A fronte di tutto questo, c’è tutta una serie di norme volte a scongiurare o perlomeno a punire questi fenomeni. Le normative riguardano il piano della giustizia sportiva e quello della giustizia ordinaria. La FIGC, per quanto riguarda quella sportiva, recepisce le normative della UEFA, ma si limita a colpire intere tifoserie e le loro società, invitate in questo modo a collaborare per debellare il fenomeno. Si può partire dalla diffida di una curva, a pene di tipo pecuniario, fino alla squalifica di una o più curve, fino alla chiusura dell’intero stadio, costringendo la squadra dei tifosi colpevoli a giocare a porte chiuse, senza pubblico. Nei casi più estremi è facoltà del direttore di gara quella di sospendere l’incontro per qualche minuto, fino a sospendere e rinviare il match, se non assegnare la vittoria a tavolino, ma questa circostanza non si è mai verificata nei campi professionistici italiani. Da un punto di vista formale, sarebbero previste addirittura le penalizzazione in classifica, fino all’estromissione di questa dalla competizione, ma questi ultimi due provvedimenti verosimilmente non saranno mai presi.

La società, da parte sua, deve dimostrarsi pronta a scoraggiare questi fenomeni, ad esempio facendo annunciare allo speaker dello stadio un messaggio che ricorda i provvedimenti a cui si va incontro se questi comportamenti vengono perpetuati, o annunciando comunque pubblicamente la propria condanna verso questi. Questo genere di provvedimenti, però, rischia di essere uno strumento di ricatto in mano alle frange estremiste delle curve che, qualora volessero attuare una protesta contro la società, intonano cori razzisti allo scopo di fare squalificare lo stadio. I tesserati, invece, possono andare incontro a giornate di squalifica (una decina in casi gravi per i calciatori, o quattro mesi di inibizione per i dirigenti sportivi e per i rappresentanti della società), oltre alle consuete pene pecuniarie.

Dal punto di vista della giustizia ordinaria, una legislazione sistematica in merito è piuttosto recente: la prima norma volta a fornire un quadro legislativo di riferimento risale al 1993, quando con la Legge n. 205 del 25/6/1993 si promuovevano norme volte a contrastare l’incitamento all’odio nel corso di eventi e competizioni sportive, prevedendo sanzioni verso coloro colpevoli di aver tenuto atteggiamenti discriminatori. Invece, il provvedimento più efficace, introdotto solo con il Decreto-Legge n. 119 del 22/08/2014, è quello del DASPO, che, come si sa, prevede l’allontanamento degli stadi a tempo determinato o indeterminato di persone specifiche colpevoli di questi atteggiamenti, individuate dalle forze dell’ordine anche grazie alla collaborazione delle società sportive interessate, incrociando i dati relativi ai biglietti (che da qualche anno sono nominativi), le immagini delle telecamere e le segnalazioni del personale dello stadio.

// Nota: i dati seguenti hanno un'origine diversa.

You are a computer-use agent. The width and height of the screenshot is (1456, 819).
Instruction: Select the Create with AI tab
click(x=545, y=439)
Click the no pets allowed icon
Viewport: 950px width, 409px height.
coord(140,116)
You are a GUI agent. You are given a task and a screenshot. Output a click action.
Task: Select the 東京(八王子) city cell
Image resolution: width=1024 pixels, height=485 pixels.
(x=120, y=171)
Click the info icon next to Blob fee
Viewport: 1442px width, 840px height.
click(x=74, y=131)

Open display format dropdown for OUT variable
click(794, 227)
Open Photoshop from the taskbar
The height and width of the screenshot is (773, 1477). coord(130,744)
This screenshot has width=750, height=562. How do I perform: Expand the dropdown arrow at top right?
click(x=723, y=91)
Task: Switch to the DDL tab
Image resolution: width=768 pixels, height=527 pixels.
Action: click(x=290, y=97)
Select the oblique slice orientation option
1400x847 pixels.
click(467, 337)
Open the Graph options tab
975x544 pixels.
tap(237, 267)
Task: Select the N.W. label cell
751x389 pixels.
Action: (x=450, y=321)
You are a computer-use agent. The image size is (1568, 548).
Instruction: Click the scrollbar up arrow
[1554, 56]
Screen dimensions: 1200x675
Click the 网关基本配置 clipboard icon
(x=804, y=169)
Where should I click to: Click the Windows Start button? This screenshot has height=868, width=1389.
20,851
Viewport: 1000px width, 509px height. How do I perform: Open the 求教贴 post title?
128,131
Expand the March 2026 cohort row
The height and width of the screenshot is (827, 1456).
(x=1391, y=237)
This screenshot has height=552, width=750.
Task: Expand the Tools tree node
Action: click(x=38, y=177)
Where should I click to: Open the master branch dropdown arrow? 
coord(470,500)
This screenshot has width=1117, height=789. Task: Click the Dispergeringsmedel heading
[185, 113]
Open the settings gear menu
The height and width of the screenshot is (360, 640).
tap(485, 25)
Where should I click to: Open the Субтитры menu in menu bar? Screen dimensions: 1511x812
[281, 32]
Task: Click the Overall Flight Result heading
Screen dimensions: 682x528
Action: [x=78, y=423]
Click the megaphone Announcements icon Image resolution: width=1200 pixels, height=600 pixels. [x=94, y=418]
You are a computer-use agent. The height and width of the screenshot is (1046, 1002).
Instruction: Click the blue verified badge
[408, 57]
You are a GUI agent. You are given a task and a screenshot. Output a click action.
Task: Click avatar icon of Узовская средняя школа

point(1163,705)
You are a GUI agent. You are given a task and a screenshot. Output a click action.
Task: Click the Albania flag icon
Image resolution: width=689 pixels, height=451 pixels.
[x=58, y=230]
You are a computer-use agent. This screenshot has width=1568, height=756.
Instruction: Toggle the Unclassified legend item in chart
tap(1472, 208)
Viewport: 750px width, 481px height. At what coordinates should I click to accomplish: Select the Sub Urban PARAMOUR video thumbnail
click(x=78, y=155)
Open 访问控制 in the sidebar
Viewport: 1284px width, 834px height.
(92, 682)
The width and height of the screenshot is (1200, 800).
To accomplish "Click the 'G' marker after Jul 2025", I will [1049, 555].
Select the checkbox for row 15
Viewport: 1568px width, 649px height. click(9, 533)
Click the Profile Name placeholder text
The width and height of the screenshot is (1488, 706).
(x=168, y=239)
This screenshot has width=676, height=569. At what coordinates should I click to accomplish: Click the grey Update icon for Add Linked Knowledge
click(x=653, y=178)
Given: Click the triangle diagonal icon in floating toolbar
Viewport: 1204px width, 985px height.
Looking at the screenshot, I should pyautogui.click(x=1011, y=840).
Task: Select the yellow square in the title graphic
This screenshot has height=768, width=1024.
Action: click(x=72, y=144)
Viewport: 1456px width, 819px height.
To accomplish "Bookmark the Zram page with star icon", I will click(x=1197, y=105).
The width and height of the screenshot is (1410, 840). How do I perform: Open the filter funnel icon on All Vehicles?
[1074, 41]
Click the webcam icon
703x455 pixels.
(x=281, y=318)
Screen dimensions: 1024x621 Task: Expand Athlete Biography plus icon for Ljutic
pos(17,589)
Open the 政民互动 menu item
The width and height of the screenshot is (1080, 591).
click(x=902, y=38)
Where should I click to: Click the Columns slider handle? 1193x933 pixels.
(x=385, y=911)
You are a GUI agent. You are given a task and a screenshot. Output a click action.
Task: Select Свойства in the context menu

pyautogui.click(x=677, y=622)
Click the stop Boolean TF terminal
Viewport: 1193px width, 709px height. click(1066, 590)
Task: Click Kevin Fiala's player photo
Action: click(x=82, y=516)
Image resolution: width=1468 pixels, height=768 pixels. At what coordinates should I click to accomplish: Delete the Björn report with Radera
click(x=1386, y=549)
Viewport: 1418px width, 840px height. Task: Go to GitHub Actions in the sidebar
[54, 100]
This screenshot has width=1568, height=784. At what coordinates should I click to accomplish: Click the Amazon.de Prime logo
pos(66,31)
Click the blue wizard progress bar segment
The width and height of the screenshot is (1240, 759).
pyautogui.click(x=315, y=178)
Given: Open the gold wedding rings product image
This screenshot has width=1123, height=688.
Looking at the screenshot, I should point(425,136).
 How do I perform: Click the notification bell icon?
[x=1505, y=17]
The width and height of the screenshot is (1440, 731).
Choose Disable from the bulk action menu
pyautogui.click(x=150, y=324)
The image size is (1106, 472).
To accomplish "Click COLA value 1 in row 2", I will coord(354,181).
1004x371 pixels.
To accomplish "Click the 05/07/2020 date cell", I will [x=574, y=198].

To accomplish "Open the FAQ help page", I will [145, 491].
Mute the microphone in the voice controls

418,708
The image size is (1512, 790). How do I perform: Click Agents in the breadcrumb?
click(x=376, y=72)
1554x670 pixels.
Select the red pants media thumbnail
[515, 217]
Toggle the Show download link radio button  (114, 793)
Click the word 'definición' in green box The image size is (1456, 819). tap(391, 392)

Nonostante questi provvedimenti, tuttavia, appare chiaro che la strada per combattere questi atti di razzismo è ancora lunga, ma il percorso sembra sempre più segnato verso un pattern ben preciso, come sta mostrando l’esempio del DASPO. Ma va fatta una precisazione fondamentale: l’individuazione dei singoli responsabili, l’allontanamento dai luoghi di aggregazione sportiva e una maggior sensibilizzazione nei confronti di queste tematiche sono ancora poco sufficienti al debellamento del fenomeno, ma saranno del tutto inutili se non verranno accompagnate da una nuova cultura sportiva e sociale, che si deve coltivare a scuola, a lavoro e, perché no, già allo stadio.